The gaffe is the latest and perhaps worst misstep by an organization already facing scorn for its use of $487 million in public funds to build a $642 million baseball stadium in the historic center of the city’s Cuban population. The modern, retractable-roof park, unveiled at last Wednesday’s opening game, sits amid working-class neighborhoods whose residents have complained that game-night traffic and parking woes will ruin the area’s serenity.

“I’m putting this squarely on the Marlins,” Miami-Dade Mayor Carlos A. Gimenez said in a telephone interview. “They need to do right by the community. I think the current ownership doesn’t get it. They may be a decent baseball organization, but they’re not a good community organization. They are hypersensitive to criticism and insensitive to the community.”

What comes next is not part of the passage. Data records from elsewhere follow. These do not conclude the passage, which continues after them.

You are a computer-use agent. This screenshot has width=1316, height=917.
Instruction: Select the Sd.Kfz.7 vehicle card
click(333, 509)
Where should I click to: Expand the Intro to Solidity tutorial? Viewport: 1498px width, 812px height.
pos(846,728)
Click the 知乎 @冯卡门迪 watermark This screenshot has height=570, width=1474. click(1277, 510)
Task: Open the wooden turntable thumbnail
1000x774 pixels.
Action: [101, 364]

The Marlins denounced Guillen’s remarks in a statement Sunday and reiterated their disapproval through team President David Samson Tuesday, shortly after announcing a five-game suspension of Guillen. But the disciplinary action seemed unlikely to placate the protestors who roared “Fuera! Fuera! [Out! Out!]” and “Boycott! Boycott!” during a rally on the stadium’s multicolored tile entry.

“The five-game suspension really doesn’t address the magnitude of his statements,” Joe A. Martinez, chairman of the Miami-Dade County Board of County Commissioners, said in a phone interview. “I guess they figured it would be enough to calm the people. . . . The people will let him know.”

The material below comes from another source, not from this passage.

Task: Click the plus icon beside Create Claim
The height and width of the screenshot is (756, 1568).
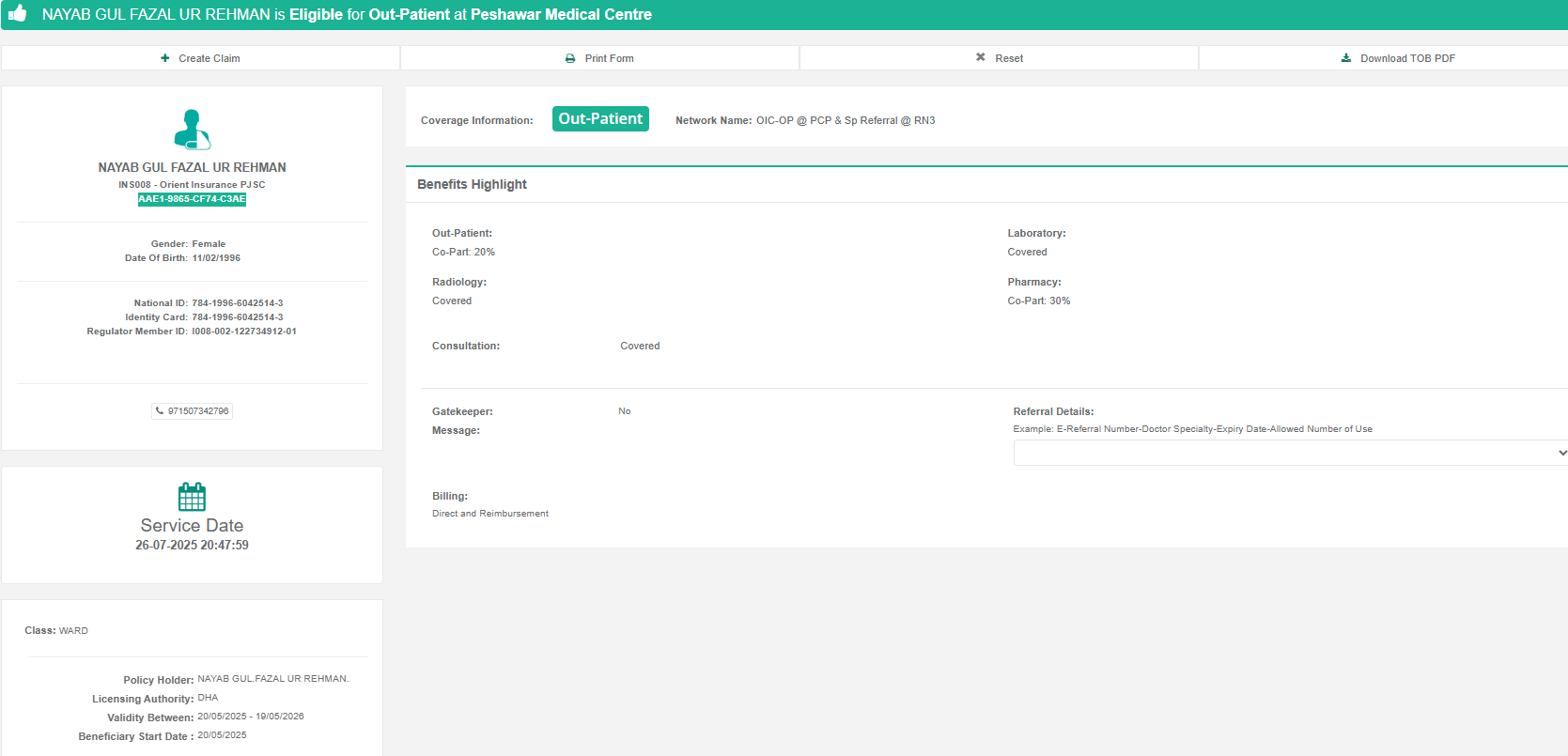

Standing not far from a placard that read “Renuncia Idiota, Oswaldo Guillen, No Mas Excusas, Hipocrita, Fuera, Fuera, [Get rid of this idiot, Oswaldo Guillen, no more excuses, hypocrite, out, out]” Elio Rojas, 77, a Cuban American who arrived in Miami in 1957, said nothing short of Guillen’s dismissal would stem the fury.

“We want the administration to fire him,” Rojas said. “This stadium is paid for with our money, that’s why. . . . We are so upset. . . . We are going to stay here for every game if they keep him.”